-- EXERCISE DATA follows --
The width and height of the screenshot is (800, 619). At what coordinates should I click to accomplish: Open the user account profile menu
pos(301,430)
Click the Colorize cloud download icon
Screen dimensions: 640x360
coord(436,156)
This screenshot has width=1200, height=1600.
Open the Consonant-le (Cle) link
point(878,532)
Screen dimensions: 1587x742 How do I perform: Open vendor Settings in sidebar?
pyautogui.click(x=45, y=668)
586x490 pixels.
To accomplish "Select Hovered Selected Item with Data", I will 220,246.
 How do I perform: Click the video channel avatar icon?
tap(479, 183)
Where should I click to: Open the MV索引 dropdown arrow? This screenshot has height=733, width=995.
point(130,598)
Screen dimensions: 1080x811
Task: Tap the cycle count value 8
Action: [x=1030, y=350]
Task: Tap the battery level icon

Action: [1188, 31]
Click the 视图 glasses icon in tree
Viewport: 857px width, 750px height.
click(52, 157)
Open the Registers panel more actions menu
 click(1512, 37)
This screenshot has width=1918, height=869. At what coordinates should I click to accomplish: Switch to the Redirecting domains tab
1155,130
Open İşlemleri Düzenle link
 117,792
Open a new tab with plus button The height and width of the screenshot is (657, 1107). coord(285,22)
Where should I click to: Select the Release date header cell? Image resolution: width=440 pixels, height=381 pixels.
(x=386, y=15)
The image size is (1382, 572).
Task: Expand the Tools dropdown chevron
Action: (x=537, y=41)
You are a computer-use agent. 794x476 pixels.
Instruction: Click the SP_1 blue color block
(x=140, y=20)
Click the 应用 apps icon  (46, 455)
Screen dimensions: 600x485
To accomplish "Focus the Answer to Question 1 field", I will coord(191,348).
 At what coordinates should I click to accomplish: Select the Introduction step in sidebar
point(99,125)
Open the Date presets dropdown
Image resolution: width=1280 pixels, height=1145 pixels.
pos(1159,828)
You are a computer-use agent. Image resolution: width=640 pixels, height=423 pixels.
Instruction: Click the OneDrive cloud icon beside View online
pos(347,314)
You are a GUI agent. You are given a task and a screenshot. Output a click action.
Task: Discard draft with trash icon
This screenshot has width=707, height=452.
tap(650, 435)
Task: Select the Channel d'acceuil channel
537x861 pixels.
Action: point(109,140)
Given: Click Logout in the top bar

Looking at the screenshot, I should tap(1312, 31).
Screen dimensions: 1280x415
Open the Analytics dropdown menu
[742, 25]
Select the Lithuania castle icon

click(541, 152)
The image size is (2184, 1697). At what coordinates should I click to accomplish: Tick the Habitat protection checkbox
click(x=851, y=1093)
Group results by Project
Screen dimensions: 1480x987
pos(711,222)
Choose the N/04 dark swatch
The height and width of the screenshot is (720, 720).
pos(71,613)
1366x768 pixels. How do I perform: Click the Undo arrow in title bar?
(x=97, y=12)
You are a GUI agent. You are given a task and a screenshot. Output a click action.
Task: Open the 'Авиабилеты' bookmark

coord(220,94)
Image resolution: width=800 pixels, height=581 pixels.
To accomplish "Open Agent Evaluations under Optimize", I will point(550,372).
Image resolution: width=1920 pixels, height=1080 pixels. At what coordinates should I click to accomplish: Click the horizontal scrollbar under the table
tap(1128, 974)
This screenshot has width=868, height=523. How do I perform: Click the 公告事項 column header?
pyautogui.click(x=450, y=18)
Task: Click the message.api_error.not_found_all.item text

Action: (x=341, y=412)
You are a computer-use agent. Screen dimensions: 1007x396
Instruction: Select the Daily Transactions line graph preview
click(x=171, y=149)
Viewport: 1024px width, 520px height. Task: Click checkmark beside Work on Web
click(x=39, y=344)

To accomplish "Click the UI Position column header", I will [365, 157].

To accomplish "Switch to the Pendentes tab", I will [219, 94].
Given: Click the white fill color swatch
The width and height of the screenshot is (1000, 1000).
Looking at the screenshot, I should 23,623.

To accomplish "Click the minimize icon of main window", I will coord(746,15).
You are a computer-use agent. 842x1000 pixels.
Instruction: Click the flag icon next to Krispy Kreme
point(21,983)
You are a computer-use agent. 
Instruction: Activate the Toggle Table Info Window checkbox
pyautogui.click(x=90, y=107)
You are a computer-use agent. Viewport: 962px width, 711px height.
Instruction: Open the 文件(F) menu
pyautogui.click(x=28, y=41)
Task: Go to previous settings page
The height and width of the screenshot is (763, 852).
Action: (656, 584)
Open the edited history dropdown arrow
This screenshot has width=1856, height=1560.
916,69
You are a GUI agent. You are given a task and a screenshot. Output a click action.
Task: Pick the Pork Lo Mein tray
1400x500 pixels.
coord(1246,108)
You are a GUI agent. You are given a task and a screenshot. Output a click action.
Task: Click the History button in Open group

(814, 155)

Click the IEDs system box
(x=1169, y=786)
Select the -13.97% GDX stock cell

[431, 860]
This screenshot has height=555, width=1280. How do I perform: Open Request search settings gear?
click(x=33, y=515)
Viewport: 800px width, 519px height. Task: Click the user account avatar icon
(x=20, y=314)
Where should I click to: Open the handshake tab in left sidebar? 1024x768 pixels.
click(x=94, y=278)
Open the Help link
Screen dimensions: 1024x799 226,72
-- EXERCISE DATA concluded --
TASK TO COMPLETE:
The answer should hold exactly the lines running from the one with "Viewport: 800px width, 519px" to the final line of the data, both ends counted.

TASK RESULT:
Viewport: 800px width, 519px height. Task: Click the user account avatar icon
(x=20, y=314)
Where should I click to: Open the handshake tab in left sidebar? 1024x768 pixels.
click(x=94, y=278)
Open the Help link
Screen dimensions: 1024x799 226,72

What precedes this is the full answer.